Nigeria’s Public Debt Rises by N2.04trn In Q1

Nigeria's Total Public Debt Is ₦38.005Trn - DMO

Nigeria’s total public debt stock, comprising the debt obligations of the federal government, states and the Federal Capital Territory (FCT) rose from N39.56 trillion in December 2021 to N41.60 trillion ($100.07 billion) in the first three months of 2022 (January to March), the Debt Management Office (DMO).

In addition, the domestic debt service obligations of the federal government stood at N668,685, 710,112.98 in the first three months of 2022. According to the DMO, with the increase in the country’s debt profile, its total public debt-to-gross domestic product (GDP) now stands at 23.27 per cent, as against 22.43 per cent on December 31, 2021.

The DMO, in a statement posted on its website, explained: “The amount represented the domestic and external debt stocks of the Federal Government of Nigeria, the 36 state governments and the Federal Capital Territory. The comparative figures for December 31, 2021, were N39.56 trillion or $95.78 billion.”

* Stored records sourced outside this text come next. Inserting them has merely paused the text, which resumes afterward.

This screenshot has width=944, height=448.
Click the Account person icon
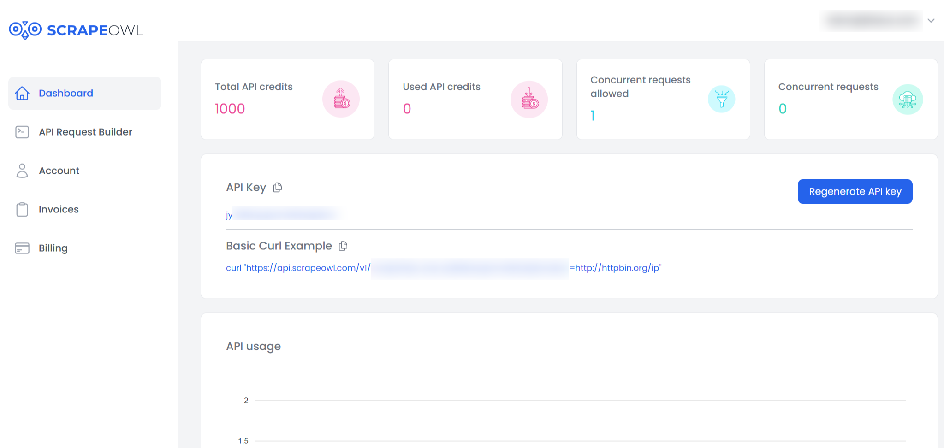pos(22,171)
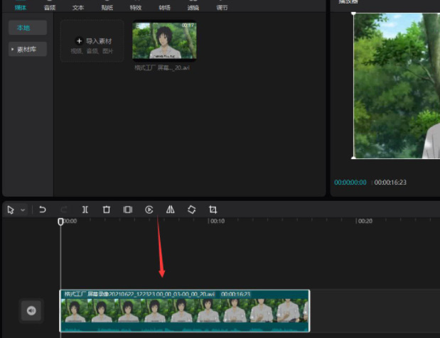This screenshot has width=440, height=338.
Task: Select the 本地 local media button
Action: [x=28, y=28]
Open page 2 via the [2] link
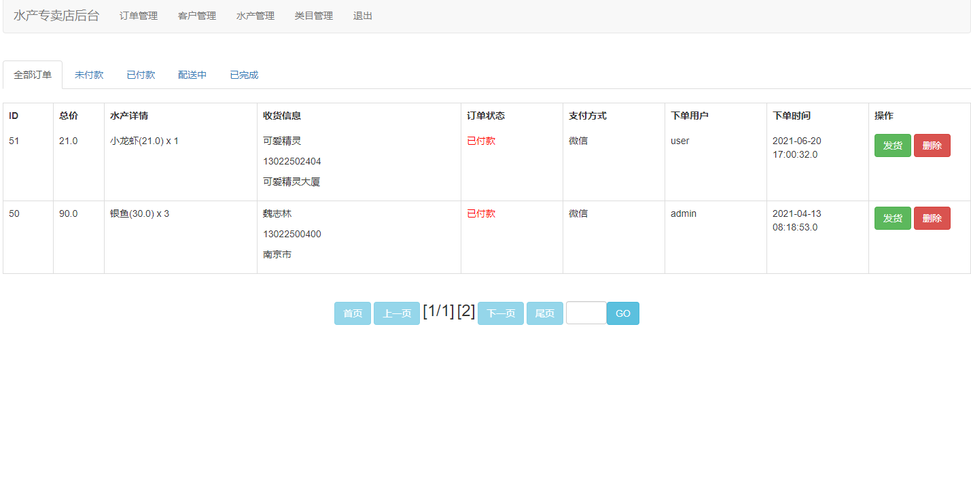Image resolution: width=971 pixels, height=501 pixels. pyautogui.click(x=467, y=311)
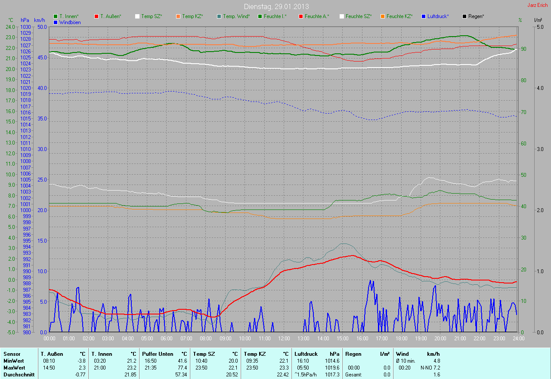
Task: Click the chart title Dienstag, 29.01.2013
Action: (x=276, y=6)
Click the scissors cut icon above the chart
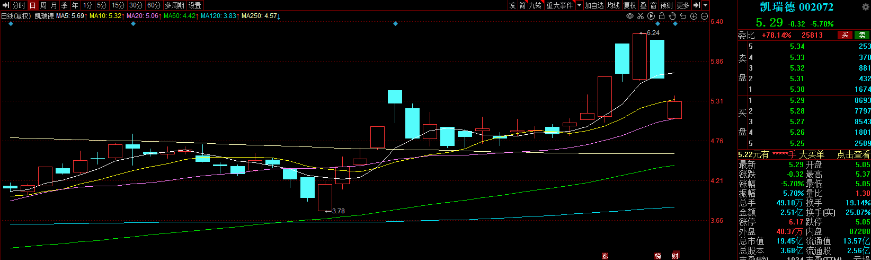 [x=641, y=16]
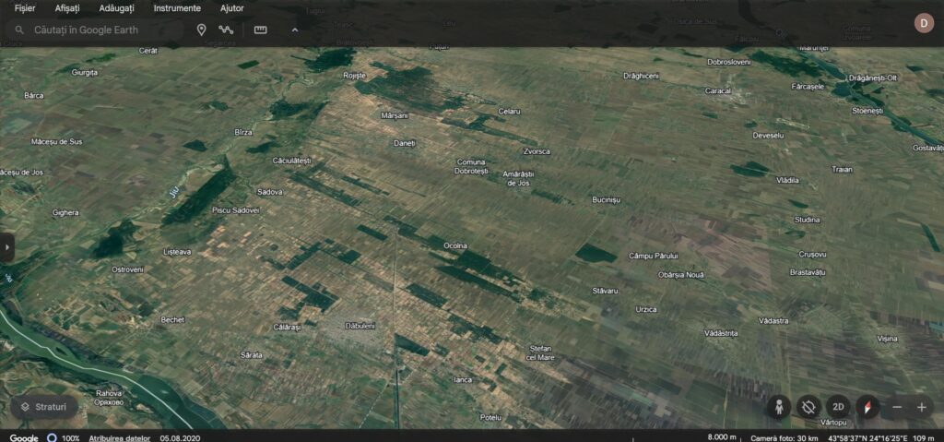Zoom in with the plus button
The image size is (944, 442).
tap(921, 407)
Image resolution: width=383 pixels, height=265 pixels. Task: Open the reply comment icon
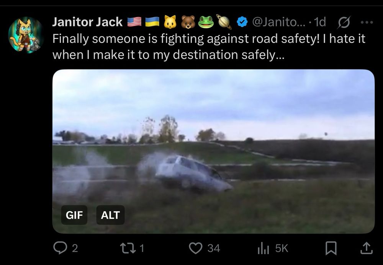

The total public debt stock, the agency said, included new domestic borrowing by the FGN to partly finance the deficit in the 2022 Appropriation Act, the $1.25 billion Eurobond issued in March 2022 and disbursements by multilateral and bilateral lenders. According to data posted by the DMO, the federal government’s total domestic debt as of March 31, 2022, stood at N20.144 trillion (N20,144,027,724,703).

In the same vein, the federal government’s domestic debt service of N668,685 billion for the review period was for Nigerian Treasury Bills (NTBs), Federal Government Bonds, FGN Savings Bond, and FGN Sukuk Rentals. A breakdown of the debt service obligations showed that N188,364,772,069.17 was paid out in January, N103,883,183,876.20 in February and N376,437,754,167.61 in March.

Federal government bonds accounted for the lion share of N630,535,774,886.21 followed by NTBs with N29,642,197,193.31 and FGN Sukuk Rentals N8,167, 315,066.60. Similarly, FGN Savings Bond took the rear with N340,422,964.8 million. Total debt service for NTBs in January was N3,220,890,038.78, while February and March were N7,23, 906,633.90 and N19, 189,400,520.63. For Federal Government Bonds, total debt service of N185,026,886,879.94 was paid in

January, N96,527,951,065.07 in February, and N348,980,936,941.20 in March. Also, the DMO data showed that FGN Savings Bond gulped debt service of N116,995,150.45 in January, N123, 326,177.23 in February and N100,101, 637.18.

There was no debt service payout for FGN Sukuk Rentals in January and February, but in March, a total of N8,167, 315,066.60 was paid. Meanwhile, Nigeria’s external debt stock as of March 31, 2022, stood at $39,969.19 billion. This comprised debts for multilateral and bilateral creditors as well as commercial loans.

Nigeria owes the largest chunk of $18,957.22 billion to multilateral creditors, including the World Bank Group, International Monetary Fund (IMF), African Development Bank, European Development Fund Arab Bank for Economic Development in Africa, Islamic Development Bank, and the International Fund for Agricultural Development (IFAD).

Out of the $18,957.22 billion owed to multilateral agencies, $12,229.43 billion and $486.10 million respectively to the International Development Association (IDA) and the International Bank for Reconstruction and Development (IBRD)- two members of the World Bank Group.

It is also indebted to the International Monetary Fund (IMF) to the tune of $3,395.08 billion and $4 495.87 billion to bilateral creditors, including China Exim Bank $3,667.65 billion), Agency Francoise Development of France ($567.89 million) and KfW of Germany ($164.04 million), among others. Nigeria’s second external debt obligation was commercial loans, standing at more than $15.918 billion. This included Eurobonds and Diaspora Bond.

Meanwhile, the World Bank Group has slashed its global growth forecast to 2.9 per cent for 2022, 1.2 percentage points lower than the 4.1 per cent it had predicted in January. In its latest Global Economic Prospects report, the bank warned that the world economy could slip into a period of stagflation reminiscent of the 1970s.